Après quelques minutes de suspension, la présidente du tribunal correctionnel, Céline Ballerini, annonce la suspension jusqu'à lundi après "une semaine éprouvante" où tout le monde a décortiqué "cette horrible journée du 14 décembre 2017" avec notamment le récit bouleversant mardi de cinq des 17 adolescents blessés.
«Les enfants craquent»
"Lui poser toujours les mêmes questions qui lui font revivre un instant traumatique qui est l'accident, je trouve aussi que c'est une violence", s'est agacé son avocat, Jean Codognès à la sortie du tribunal.

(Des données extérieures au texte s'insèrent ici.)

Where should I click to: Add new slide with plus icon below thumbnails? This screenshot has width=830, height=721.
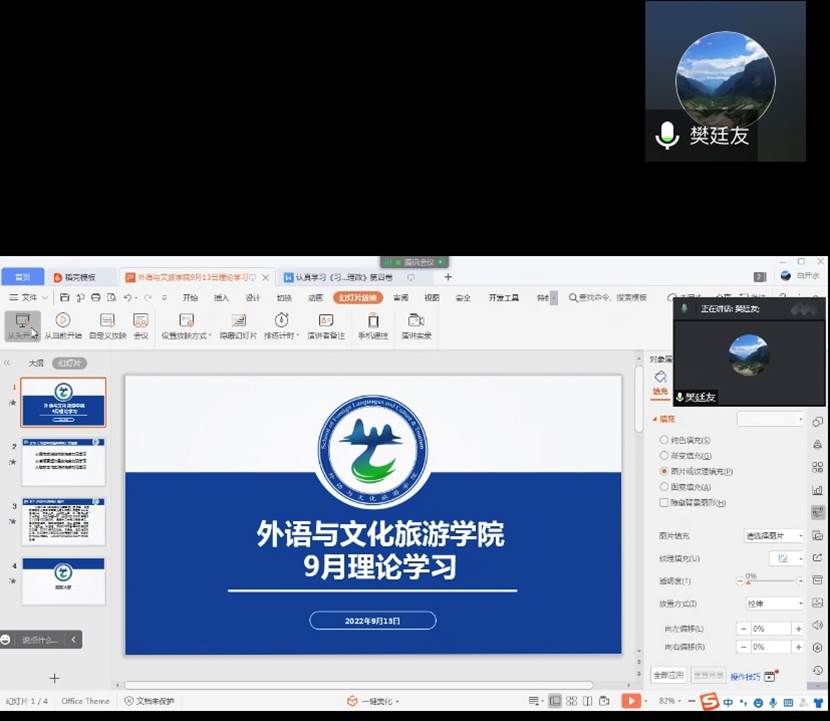[x=55, y=679]
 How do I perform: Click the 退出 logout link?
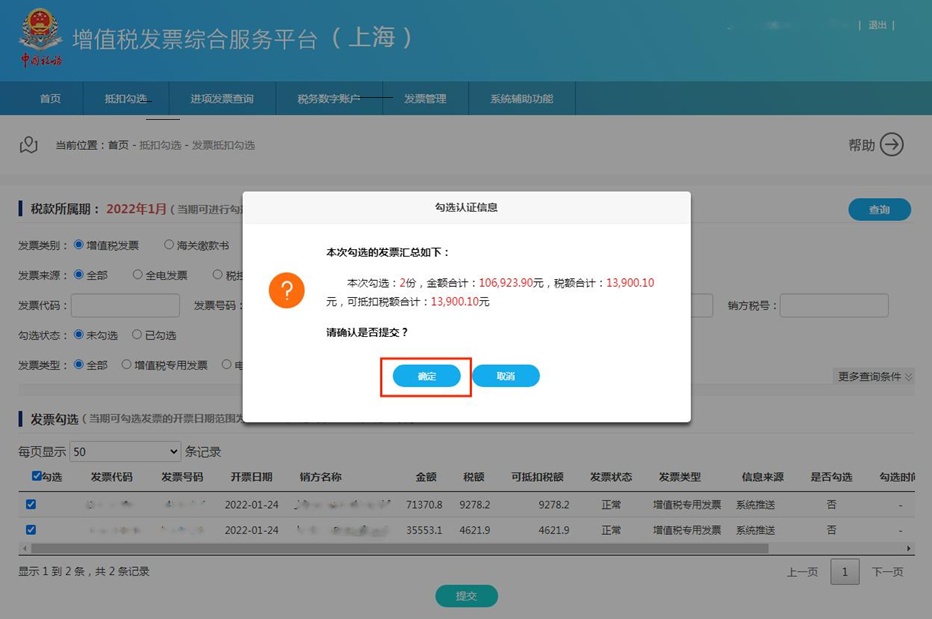pos(877,25)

Les parties civiles venues au procès en quête de réponses - lors de l'enquête, les témoignages des collégiens à bord du bus sur la fermeture ou l'ouverture des barrières ont été divergents - ou pour certaines d'excuses ne cachent pas leur déception face à l'attitude de la prévenue.
"On craque, les enfants craquent parce que les enfants savent ce qu'ils ont vu et ils entendent ces témoignages négatifs de la chauffeuse, il n'en peuvent plus. Il y a tout le monde qui a lâché aujourd’hui, tout le monde était fatigué", a réagi auprès de la presse Stéphan Mathieu, qui a perdu sa fille dans la collision.
Lui et d'autres estime que la conductrice est dans le "déni" : "Elle a un trou noir parce qu'elle ne veut pas s'avouer qu'elle a fait une erreur".
Jeudi, trois des cinq adolescents qui avaient témoigné en début de semaine étaient encore présents dans la salle d'audience, dont cette jeune fille qui a été amputée à la suite de l'accident. Décrite comme une témoin clé par les enquêteurs en raison de sa position à l'avant du car, elle avait impressionné l’assistance par sa force de caractère. Elle avait aussi dit en vouloir à la conductrice.
«Elle ne respecte rien ni personne»
Fabien Bourgeonnier, le père d'un autre adolescent décédé, accuse Nadine Oliveira de mentir : "Elle ne respecte rien ni personne". "Un coup, elle dit qu'elle a un trou noir avant la barrière, un autre après la barrière, au moment du cédez-le-passage juste avant le passage à niveau, qu'est-ce qu'elle nous cache ?", s'énerve-t-il. "Nous, ça fait cinq ans, qu'on pleure".
Nadine Oliveira, qui a été "détruite" par cet accident et a fait une tentative de suicide au début de l'été selon son avocat, sera-t-elle en état d'assister au reste du procès qui est censé durer jusqu'au 7 octobre ? Jeudi après-midi, les pompiers ont fini par l'évacuer du tribunal.